§ **Data shown**
[Start of Attachment]

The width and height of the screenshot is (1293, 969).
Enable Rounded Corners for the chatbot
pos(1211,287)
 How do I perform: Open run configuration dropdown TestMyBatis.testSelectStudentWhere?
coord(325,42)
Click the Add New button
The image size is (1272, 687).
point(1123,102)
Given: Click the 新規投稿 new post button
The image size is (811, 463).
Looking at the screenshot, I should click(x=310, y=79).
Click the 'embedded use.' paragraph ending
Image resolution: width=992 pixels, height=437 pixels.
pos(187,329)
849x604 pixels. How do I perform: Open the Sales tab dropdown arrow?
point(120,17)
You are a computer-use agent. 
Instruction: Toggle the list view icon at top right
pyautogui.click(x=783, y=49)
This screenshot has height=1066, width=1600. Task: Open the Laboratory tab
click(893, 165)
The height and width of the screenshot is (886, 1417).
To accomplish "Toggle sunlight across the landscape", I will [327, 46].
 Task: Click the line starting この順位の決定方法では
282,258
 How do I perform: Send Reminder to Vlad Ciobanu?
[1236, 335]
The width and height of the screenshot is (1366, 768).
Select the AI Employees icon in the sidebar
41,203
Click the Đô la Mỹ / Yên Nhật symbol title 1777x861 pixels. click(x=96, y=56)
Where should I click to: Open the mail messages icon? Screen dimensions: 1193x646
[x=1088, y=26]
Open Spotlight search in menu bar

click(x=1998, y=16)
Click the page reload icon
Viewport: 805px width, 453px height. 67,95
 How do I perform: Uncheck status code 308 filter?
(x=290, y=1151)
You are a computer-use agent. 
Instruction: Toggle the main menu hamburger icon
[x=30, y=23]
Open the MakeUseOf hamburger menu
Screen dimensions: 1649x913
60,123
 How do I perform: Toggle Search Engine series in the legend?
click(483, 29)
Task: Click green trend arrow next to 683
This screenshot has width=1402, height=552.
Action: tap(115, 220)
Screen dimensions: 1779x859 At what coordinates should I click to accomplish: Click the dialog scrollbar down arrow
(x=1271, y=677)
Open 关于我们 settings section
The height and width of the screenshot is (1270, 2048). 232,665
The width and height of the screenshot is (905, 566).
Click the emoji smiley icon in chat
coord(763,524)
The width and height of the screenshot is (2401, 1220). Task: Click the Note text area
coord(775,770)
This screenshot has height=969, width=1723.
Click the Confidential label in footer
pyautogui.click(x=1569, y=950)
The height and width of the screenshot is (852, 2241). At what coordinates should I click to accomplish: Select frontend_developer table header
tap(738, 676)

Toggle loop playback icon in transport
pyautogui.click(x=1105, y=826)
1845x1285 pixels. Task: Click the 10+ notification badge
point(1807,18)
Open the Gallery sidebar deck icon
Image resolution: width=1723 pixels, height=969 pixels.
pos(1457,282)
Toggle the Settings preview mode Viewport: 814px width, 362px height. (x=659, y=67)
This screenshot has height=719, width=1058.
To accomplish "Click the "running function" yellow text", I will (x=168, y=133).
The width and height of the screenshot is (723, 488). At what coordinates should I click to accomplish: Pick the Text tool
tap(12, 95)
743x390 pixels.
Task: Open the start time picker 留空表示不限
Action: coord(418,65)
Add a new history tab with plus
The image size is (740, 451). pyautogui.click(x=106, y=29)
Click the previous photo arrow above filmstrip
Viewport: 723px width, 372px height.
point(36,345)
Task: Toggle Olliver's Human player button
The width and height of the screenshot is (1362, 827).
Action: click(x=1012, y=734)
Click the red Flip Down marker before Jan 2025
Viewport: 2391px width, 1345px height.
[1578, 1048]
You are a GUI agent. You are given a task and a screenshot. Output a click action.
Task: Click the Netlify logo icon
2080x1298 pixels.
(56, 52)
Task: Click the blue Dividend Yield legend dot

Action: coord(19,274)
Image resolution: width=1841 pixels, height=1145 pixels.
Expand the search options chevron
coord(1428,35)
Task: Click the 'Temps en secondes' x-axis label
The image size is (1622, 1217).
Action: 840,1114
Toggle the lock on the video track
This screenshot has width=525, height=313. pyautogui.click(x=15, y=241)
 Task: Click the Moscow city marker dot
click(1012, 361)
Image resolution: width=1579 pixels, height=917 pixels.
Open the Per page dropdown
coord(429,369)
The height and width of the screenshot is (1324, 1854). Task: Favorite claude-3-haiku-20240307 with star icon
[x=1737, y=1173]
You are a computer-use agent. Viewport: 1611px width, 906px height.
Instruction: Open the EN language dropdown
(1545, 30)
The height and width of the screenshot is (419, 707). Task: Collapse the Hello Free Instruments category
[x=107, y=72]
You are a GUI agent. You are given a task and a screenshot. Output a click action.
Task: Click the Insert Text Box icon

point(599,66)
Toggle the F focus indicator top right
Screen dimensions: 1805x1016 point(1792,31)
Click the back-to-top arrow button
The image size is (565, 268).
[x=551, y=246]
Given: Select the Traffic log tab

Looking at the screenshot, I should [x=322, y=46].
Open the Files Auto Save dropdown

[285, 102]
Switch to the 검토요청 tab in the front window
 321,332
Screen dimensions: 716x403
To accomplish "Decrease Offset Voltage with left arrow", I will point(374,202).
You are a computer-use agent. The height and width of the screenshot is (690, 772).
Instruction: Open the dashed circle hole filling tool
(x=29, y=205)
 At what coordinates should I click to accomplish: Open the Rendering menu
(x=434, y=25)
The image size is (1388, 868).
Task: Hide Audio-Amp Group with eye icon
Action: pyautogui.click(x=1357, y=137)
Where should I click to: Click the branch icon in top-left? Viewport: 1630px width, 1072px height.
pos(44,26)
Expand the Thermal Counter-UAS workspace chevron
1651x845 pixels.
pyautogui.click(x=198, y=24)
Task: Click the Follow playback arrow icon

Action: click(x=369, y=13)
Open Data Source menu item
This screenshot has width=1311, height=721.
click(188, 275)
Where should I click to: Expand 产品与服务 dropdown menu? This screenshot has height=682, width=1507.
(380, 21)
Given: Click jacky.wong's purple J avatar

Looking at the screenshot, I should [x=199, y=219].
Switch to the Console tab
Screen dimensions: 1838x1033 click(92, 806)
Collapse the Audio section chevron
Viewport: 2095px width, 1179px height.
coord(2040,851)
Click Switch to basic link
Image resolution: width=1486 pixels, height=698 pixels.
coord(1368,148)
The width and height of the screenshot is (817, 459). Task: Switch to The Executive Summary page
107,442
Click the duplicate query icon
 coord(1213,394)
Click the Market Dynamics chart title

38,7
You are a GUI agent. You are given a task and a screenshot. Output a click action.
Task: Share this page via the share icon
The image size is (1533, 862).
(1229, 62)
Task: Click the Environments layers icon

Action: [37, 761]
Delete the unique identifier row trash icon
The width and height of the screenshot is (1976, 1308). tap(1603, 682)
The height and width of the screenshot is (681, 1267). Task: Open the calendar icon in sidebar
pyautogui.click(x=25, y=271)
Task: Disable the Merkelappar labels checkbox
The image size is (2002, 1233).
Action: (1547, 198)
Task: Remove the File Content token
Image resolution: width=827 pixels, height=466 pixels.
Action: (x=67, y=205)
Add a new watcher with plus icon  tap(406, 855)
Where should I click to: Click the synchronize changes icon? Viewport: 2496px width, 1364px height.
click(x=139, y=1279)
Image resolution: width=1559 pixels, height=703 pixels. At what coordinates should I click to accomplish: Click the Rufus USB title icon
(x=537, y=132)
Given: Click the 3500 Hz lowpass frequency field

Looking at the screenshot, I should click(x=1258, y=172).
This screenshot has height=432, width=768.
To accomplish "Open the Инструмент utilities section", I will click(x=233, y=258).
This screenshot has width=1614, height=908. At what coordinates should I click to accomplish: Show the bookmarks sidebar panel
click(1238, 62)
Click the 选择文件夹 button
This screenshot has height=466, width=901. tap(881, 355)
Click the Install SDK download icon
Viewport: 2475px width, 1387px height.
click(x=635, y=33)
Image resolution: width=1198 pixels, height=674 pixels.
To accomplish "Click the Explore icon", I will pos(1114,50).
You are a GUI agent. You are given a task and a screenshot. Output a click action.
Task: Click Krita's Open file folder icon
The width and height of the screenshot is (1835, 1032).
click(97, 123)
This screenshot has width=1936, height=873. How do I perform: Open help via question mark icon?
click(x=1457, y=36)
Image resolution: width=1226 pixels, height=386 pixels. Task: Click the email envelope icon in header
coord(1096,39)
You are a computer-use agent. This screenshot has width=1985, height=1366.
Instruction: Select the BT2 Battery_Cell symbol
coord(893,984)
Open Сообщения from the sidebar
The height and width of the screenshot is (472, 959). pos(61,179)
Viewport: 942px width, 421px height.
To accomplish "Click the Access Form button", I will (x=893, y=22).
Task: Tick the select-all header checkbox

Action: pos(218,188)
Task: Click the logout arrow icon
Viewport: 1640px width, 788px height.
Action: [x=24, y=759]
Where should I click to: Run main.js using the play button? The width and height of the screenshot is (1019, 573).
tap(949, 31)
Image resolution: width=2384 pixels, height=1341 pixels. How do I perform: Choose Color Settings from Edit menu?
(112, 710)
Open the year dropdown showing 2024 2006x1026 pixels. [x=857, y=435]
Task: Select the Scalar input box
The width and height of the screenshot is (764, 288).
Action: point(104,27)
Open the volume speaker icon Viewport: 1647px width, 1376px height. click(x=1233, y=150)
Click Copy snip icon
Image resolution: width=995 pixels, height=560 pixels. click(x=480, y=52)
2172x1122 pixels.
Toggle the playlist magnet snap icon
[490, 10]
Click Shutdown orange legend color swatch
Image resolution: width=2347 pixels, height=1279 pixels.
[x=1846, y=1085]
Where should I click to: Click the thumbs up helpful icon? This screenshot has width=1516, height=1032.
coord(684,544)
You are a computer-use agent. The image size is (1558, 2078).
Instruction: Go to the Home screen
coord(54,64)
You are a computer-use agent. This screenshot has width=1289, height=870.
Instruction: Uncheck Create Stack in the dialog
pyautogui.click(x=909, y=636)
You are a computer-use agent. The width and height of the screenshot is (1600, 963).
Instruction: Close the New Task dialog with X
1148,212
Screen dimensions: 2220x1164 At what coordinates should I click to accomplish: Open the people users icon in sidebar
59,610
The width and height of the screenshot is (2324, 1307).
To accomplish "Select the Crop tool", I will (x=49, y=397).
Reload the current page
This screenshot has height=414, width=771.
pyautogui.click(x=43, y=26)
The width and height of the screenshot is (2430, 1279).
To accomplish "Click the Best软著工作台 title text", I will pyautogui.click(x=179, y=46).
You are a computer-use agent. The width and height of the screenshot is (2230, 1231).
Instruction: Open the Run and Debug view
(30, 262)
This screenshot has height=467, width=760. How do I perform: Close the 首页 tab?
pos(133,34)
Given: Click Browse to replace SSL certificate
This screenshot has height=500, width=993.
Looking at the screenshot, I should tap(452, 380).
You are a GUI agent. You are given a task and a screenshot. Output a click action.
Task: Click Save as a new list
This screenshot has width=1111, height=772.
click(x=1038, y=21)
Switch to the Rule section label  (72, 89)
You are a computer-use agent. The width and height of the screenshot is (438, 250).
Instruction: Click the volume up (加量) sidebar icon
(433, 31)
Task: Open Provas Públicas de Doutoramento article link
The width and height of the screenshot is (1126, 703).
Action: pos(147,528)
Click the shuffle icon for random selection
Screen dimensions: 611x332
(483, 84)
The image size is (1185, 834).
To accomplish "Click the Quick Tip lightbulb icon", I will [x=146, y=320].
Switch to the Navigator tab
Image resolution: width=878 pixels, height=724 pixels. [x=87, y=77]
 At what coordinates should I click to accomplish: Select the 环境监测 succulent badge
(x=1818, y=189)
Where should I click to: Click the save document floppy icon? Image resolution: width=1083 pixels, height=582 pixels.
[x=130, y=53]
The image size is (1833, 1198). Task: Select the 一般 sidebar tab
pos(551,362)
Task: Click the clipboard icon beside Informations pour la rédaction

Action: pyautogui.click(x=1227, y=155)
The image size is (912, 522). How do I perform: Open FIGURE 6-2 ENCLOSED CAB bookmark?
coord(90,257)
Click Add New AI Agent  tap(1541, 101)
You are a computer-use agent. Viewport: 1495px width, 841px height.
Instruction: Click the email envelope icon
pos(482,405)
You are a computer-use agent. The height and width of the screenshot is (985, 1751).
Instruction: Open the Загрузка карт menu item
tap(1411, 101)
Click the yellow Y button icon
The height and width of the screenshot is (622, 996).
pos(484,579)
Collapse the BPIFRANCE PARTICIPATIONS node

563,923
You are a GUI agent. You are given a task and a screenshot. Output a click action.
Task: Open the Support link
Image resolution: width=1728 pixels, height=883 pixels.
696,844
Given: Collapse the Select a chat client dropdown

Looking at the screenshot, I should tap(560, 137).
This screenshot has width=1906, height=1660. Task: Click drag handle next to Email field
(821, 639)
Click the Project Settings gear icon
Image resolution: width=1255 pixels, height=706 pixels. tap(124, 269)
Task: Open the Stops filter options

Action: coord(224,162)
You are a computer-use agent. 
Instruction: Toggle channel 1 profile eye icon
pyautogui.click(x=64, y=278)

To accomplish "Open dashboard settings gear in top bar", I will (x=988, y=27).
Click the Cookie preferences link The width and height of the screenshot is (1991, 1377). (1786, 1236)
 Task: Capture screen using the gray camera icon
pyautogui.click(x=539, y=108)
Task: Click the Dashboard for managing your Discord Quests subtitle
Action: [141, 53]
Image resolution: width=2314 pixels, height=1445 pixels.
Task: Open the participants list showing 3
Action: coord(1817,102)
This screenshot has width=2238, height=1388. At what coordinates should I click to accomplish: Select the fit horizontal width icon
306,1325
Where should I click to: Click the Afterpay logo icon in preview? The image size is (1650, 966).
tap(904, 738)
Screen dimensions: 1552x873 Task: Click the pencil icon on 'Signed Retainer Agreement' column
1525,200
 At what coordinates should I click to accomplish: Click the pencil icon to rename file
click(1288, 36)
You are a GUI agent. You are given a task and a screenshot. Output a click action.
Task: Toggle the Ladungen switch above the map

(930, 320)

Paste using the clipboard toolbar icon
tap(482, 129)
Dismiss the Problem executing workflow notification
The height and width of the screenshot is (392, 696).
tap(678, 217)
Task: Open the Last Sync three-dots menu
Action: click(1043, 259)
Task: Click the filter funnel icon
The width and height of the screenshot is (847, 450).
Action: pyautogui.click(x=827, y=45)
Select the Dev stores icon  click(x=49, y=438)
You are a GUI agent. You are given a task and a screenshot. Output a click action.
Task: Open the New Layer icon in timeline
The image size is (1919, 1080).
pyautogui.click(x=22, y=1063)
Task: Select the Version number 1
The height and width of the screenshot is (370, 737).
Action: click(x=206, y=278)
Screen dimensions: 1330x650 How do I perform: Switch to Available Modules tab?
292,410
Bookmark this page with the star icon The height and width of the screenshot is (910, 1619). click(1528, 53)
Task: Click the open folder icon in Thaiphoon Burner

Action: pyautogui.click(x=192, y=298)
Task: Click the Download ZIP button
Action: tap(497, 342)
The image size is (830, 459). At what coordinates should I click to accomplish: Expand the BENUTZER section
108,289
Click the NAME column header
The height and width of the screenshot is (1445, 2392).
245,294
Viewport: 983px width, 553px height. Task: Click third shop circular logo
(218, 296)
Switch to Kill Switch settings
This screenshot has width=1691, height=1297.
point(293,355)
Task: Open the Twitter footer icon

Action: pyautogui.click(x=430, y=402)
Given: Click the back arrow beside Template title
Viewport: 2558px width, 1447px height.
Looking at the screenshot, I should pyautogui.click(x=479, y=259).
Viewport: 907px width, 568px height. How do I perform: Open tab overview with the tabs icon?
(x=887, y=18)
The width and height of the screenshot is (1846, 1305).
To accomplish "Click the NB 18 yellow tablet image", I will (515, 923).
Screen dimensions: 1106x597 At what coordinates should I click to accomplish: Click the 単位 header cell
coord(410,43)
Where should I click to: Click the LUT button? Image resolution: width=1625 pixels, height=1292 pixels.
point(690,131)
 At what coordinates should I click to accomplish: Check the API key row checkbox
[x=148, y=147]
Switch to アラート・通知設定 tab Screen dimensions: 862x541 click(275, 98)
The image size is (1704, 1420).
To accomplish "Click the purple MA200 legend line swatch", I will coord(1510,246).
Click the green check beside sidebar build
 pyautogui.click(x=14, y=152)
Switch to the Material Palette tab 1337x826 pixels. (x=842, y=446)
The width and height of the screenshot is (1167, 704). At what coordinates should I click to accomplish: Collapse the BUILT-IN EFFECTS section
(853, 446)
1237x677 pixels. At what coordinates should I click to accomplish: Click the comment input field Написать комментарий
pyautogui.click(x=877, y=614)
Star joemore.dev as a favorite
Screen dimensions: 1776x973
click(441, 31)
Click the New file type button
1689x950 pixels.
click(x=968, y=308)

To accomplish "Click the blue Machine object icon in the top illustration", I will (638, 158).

[End of Attachment]

§ **Exercise objective**
Please return a copy of each line in the entries that has the string "link".

§ **Solved problem**
Click Switch to basic link
Task: Open Provas Públicas de Doutoramento article link
Task: Open the Support link
Click the Cookie preferences link The width and height of the screenshot is (1991, 1377). (1786, 1236)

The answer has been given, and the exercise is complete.